Steadfast Hands                       

My hands don't resemble those of my grandfather---                                                                  
thick fingers, taut skin pulled over large knuckles;
hands that retrieved the money sewn into his pocket
by his mother upon his immigration from Austria
to America, that said the final goodbye to his family.

Hands that toiled from the turn of the century,
over thirty years, seven days a week,
in his New York City grocery stores:
lifting heavy milk containers into the icebox,
layering round vats of butter with a wire cutter,
positioning burlap sacks of coffee near the coffee grinder,
moving cartons of canned goods onto shelves,
packaging bags of sugar from a barrel, candling and grading eggs,
pushing pushcarts, delivering orders to customers,
selecting vegetables at market before dawn,
mopping down the tile floor each night.

Those are the hands that held his babies, grieved
when his wife died prematurely, that pushed his children on swings
in an empty lot across the street, that held the newspaper
where he checked the stocks, grieving his 1929 losses.

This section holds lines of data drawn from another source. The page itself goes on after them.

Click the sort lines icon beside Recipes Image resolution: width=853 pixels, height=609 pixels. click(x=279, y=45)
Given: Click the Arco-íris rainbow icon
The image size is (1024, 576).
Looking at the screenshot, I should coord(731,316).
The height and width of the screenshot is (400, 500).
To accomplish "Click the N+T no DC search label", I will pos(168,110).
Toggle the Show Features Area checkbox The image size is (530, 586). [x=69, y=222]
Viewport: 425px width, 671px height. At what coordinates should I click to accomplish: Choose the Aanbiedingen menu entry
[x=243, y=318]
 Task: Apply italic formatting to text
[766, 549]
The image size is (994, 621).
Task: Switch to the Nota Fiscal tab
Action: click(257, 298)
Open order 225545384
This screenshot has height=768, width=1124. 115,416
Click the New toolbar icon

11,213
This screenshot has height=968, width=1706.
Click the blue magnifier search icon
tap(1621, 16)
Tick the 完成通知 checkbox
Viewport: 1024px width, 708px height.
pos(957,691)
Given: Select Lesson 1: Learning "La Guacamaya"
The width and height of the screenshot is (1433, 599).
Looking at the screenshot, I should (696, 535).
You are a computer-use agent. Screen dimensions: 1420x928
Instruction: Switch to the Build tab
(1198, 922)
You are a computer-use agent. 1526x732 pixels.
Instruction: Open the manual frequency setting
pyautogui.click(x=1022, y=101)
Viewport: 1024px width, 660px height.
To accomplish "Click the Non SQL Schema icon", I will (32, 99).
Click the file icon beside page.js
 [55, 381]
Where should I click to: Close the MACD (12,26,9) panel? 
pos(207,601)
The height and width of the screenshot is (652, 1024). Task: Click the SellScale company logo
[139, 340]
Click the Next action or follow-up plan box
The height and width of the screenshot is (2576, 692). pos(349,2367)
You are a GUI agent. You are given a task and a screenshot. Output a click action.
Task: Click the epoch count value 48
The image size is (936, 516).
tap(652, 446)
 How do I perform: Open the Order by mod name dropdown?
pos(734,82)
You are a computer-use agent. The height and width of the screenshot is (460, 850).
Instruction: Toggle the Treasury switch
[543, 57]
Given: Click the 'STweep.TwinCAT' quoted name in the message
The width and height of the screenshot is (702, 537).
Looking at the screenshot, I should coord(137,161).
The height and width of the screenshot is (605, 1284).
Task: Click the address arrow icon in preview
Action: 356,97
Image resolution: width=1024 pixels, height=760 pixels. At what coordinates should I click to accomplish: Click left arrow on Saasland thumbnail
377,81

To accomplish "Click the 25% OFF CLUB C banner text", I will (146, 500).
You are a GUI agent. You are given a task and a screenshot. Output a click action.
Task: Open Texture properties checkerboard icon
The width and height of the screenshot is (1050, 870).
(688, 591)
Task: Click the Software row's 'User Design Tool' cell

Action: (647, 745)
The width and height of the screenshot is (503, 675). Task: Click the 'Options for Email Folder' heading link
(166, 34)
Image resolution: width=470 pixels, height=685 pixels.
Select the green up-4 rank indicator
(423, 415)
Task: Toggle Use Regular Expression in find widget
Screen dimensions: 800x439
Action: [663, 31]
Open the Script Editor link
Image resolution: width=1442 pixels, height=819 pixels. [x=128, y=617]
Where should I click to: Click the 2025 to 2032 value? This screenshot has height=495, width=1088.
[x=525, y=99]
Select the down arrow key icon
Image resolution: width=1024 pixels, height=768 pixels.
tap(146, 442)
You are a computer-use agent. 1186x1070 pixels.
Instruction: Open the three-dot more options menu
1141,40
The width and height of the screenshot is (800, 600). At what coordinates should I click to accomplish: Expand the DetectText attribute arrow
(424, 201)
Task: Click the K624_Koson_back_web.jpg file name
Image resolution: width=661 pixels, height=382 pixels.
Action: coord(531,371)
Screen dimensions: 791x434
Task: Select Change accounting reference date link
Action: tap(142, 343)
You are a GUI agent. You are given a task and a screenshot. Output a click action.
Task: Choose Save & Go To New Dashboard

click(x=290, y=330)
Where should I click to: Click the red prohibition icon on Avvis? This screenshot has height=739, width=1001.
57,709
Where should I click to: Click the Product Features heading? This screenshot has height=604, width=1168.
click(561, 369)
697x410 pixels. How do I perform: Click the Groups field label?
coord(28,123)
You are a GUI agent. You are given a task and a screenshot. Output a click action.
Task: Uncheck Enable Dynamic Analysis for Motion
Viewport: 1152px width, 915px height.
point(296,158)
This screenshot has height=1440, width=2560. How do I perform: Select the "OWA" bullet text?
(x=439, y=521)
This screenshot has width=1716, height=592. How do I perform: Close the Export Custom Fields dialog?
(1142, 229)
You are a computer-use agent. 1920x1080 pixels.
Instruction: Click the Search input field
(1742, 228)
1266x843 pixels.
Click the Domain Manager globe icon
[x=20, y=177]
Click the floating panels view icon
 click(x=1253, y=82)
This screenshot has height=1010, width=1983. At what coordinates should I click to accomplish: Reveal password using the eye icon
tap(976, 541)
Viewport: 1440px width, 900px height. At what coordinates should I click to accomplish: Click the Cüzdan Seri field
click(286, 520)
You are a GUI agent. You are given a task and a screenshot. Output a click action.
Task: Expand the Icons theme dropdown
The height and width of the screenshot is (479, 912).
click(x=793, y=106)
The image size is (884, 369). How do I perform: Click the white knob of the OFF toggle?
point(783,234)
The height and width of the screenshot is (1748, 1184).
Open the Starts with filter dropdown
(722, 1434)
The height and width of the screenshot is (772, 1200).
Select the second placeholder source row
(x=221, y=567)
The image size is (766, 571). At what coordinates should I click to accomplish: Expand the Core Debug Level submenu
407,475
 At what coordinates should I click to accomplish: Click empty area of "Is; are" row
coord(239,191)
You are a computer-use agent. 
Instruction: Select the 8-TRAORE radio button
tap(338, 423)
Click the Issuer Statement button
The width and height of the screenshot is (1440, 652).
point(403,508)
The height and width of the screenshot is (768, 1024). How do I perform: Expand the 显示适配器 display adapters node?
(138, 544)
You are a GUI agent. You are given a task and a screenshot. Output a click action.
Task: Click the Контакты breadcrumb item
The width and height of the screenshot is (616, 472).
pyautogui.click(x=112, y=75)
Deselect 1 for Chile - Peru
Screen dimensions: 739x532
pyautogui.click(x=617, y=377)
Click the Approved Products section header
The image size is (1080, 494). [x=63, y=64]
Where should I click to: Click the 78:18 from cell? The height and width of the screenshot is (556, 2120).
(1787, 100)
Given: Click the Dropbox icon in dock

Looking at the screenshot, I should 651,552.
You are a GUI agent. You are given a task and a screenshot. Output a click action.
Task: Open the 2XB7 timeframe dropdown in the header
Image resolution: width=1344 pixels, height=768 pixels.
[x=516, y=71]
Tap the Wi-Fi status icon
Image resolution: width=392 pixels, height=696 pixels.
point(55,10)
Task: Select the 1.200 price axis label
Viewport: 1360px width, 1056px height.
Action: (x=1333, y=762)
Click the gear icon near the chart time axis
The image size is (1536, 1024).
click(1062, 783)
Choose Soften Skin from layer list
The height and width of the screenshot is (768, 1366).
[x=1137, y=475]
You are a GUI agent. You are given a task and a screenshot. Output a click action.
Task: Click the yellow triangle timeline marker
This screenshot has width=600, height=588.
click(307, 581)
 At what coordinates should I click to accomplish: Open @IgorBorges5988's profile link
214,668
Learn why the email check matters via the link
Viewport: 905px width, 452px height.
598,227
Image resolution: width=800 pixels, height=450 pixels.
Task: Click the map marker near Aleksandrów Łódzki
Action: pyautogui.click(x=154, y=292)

In my childhood I watched those hands scoop out
a grapefruit leaving nothing but peel. Tipping it toward us
he'd say, "This is the way to eat a grapefruit!" I watched
those hands swing at his side, broad shoulders, steady stride,
walking miles over city blocks and country roads. I watched
as they lifted his eighty-year-old body on chinning bars
in the country, smiling proudly. I felt annoyed by those hands
pinching my cheeks, their only gesture of love."She doesn't like it!
Why do you do it?" my stepgrandmother admonishing. He shoved
his wife's gold watch pendant at me, my namesake's initials
carved on its face."I do not want it," my eight-year-old sensibility said,
pushing it back, his hands roughly persisting.

My hands aren't thick and solid like those of my grandfather,
but the other day I thought I noticed something of his in mine.